Выбранный отрывок
- - - -

ПОИСК
Происшествия

Ровесник века аврам кармазин: «у меня такое чувство, что вернулись времена нэпа и век заканчивается тем, с чего начался»

0:00 17 ноября 2000
Олеся ДРУЖИНА «ФАКТЫ»

Авраму Кармазину на днях исполнилось сто лет. Весь наш век прошел у него на глазах. Так что судить о тяжелых и легких годах этого столетия Аврам Моисеевич может как никто другой. Правда, легких лет он не помнит. Говорит, что трудности в нашей стране были всегда. Может быть, потому, что лучше всего Аврам Моисеевич помнит военные времена.

Мы сидим в уютной комнате в стиле «ретро». С пожелтевших фотографий мне улыбаются родные и друзья Аврама Моисеевича. События, даты, воспоминания пересыпаются, как стеклышки в калейдоскопе, и из разрозненных кусочков складывается портрет великого и ужасного XX века, до окончания которого осталось чуть больше месяца.

«За 50 копеек я купил в гастрономе баночку черной икры»

Самые ранние воспоминания Аврама Кармазина -- о русско-японской войне. Правда, боевые события доходили до провинциального Медвина, что близ Богуслава, лишь со страниц газет и журналов, зато газет этих в доме, где рос Аврам, было вдосталь. Отец мальчика -- хозяин аптеки и человек образованный, читал очень много. А пятилетний Аврам часами разглядывал газетные иллюстрации, воображая себя героем сражений.

-- Сейчас девятьсот пятый год у большинства людей ассоциируется скорее с кровавым воскресеньем, чем с русско-японской войной, -- говорит Аврам Моисеевич, -- но тогда война казалась всем более важным событием. О ней говорили всюду. А вот о расстреле народной демонстрации я ничего не слышал. Хотя, может быть, взрослые просто не обсуждали эту тему при мне…

РЕКЛАМА

Первая мировая война, как и русско-японская, коснулась Аврама лишь косвенно -- в виде газетных публикаций. Революции же -- непосредственно.

- - - -

Блок данных
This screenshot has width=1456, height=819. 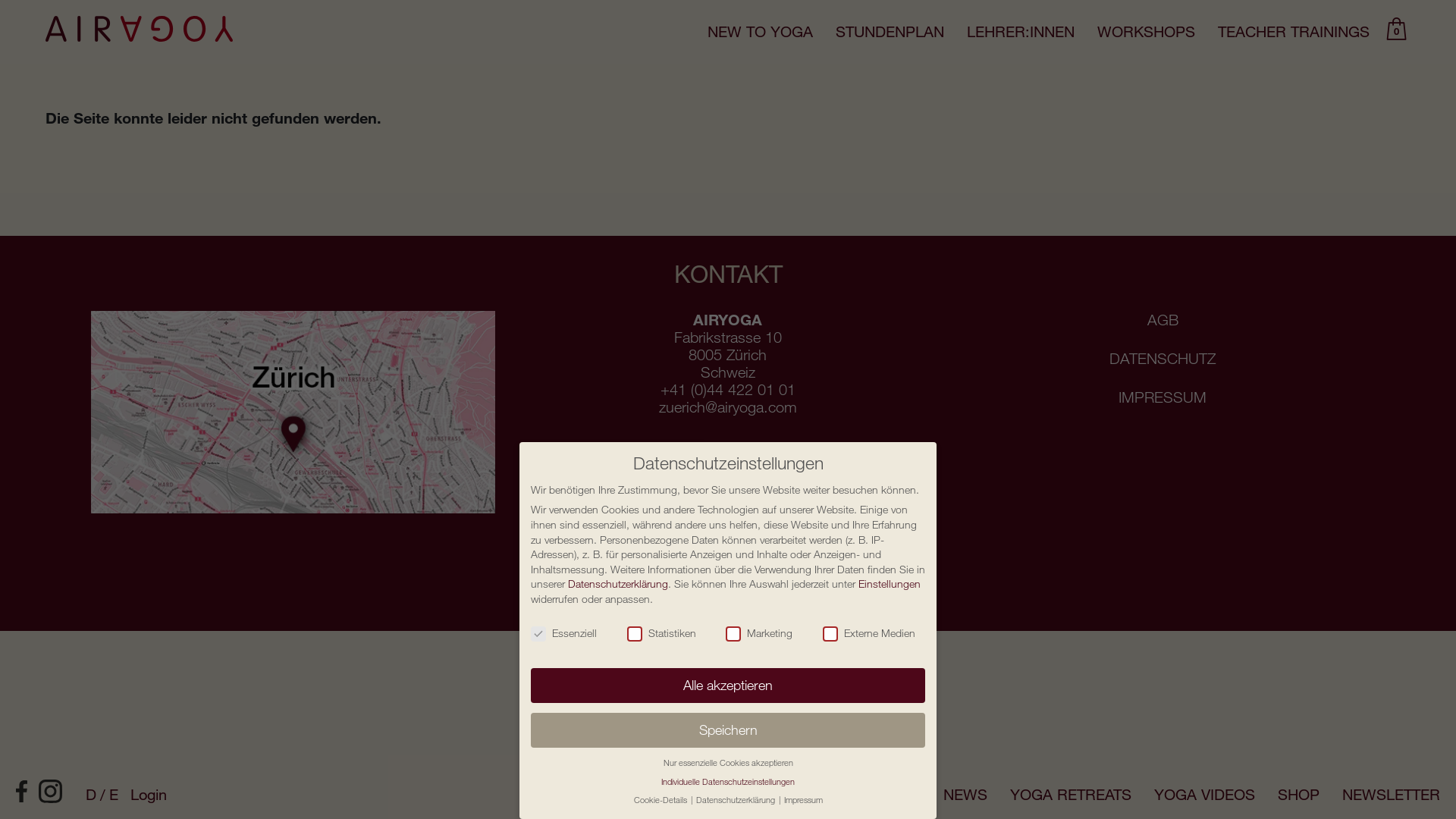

- - - -

Ваше задание
Перепишите дословно часть статьи о ровеснике века, начиная со слов «Авраму Кармазину на» и заканчивая словами «чуть больше месяца.».

Ответ к упражнению
Авраму Кармазину на днях исполнилось сто лет. Весь наш век прошел у него на глазах. Так что судить о тяжелых и легких годах этого столетия Аврам Моисеевич может как никто другой. Правда, легких лет он не помнит. Говорит, что трудности в нашей стране были всегда. Может быть, потому, что лучше всего Аврам Моисеевич помнит военные времена.

Мы сидим в уютной комнате в стиле «ретро». С пожелтевших фотографий мне улыбаются родные и друзья Аврама Моисеевича. События, даты, воспоминания пересыпаются, как стеклышки в калейдоскопе, и из разрозненных кусочков складывается портрет великого и ужасного XX века, до окончания которого осталось чуть больше месяца.